5.0 Suggestions referring to the limitations of the

BCG Matrix
Given the above limitations, the BCG Portfolio matrix must be used with worry. A.T.
Kearney has commented the weakness of BCG Portfolio matrix, for example, the
development of corporate business could only rely on internal financing, external
financing is out of consideration. On the other hand, these businesses in the BCG
Portfolio matrix should be independent, but normally the businesses in companies are
always relative to each other. In order to overcome the weakness of the BCG Portfolio
matrix, it is considered that market share could be replaced by the customer share,
which can solve the problem of relative businesses.
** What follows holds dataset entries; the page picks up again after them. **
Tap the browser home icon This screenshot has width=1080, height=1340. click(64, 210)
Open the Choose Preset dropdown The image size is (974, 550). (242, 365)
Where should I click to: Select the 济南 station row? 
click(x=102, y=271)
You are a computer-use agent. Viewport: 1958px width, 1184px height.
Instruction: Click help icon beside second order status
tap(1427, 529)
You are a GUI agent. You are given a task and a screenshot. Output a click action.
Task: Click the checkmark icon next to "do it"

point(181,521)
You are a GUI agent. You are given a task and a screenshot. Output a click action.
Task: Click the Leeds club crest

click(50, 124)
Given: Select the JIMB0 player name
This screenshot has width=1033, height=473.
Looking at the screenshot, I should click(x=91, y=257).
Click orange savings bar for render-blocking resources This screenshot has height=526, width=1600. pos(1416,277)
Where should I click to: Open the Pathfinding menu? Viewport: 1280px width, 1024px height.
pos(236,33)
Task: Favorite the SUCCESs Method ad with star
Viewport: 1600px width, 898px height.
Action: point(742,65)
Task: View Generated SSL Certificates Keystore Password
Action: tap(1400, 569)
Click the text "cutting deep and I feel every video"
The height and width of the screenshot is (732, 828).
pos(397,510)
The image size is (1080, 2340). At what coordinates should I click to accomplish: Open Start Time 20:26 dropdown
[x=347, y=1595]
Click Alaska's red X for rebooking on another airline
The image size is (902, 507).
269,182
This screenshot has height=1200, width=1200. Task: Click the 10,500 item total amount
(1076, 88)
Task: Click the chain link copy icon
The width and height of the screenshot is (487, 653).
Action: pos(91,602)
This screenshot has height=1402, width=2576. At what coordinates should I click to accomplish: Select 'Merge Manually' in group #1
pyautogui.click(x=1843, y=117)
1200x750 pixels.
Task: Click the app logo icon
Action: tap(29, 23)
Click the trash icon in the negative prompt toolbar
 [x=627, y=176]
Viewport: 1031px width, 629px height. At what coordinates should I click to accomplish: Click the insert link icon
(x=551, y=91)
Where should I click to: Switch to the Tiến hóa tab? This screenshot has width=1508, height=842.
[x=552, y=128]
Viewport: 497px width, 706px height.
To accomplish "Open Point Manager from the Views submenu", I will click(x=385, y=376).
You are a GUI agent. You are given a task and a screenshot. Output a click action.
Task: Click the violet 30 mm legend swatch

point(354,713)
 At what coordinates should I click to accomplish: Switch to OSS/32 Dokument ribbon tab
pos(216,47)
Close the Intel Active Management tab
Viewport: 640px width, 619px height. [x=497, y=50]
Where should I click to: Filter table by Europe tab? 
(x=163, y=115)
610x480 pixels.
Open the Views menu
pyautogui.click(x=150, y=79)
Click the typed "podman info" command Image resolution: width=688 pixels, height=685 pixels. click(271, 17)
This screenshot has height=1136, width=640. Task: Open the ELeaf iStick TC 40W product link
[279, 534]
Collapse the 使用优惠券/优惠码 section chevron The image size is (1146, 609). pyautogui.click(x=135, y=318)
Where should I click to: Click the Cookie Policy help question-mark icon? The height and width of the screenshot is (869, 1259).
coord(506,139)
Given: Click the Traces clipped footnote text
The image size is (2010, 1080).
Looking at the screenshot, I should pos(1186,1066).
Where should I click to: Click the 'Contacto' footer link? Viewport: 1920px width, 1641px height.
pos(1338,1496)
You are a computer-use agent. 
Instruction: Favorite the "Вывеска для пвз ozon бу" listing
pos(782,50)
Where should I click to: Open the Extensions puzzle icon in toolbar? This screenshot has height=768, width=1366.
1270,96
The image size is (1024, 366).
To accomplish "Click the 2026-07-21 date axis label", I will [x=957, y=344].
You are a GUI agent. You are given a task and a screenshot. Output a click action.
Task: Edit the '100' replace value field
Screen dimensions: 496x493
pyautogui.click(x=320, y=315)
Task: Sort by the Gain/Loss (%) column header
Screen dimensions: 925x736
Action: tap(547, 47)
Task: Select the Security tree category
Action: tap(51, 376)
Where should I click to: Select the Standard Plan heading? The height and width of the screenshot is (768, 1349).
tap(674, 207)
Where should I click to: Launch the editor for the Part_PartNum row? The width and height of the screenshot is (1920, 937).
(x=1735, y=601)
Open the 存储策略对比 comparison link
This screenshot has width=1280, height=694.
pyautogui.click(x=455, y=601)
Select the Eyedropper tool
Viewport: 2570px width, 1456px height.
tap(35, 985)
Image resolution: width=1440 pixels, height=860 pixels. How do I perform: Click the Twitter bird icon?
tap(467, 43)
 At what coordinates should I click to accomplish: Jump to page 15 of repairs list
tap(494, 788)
Although it has some certain limitations, the BCG Portfolio matrix remains a simple and
effective method to look at the corporation's product portfolio with a glimpse. And it is
valuable for the company to make a correct decision on allotting firm's resource and
making the following market planning. Tim (2008) and Malcolm (2007) stated clearly
that the strategic marketing plan is significant for every company.

6.0 Conclusion
To sum up, because of the characteristic of the BCG Matrix, analytical methods of a
new BCG Matrix is on the development. Specifically, Nelson and Winter(1982)
recommended a revolutionary economic model used for testing various results of the
matrix's investment rules. Phelan (2004) believed that the BCG matrix adapted to the
exploratory policy model. It is profound for managers to use the valuable information
engendering from the BCG matrix as the foundation for strategic decisions on which
business should draw the further investment, shaping the fraction of resource
distribution strategy (Dawn Brewer, 2010). Armstrong and Brodie (1994) deemed that
Portfolio matrix had been widely regulated. However, initially experienced by the Boston
Consulting Group, the BCG matrix was undoubtedly an available tool.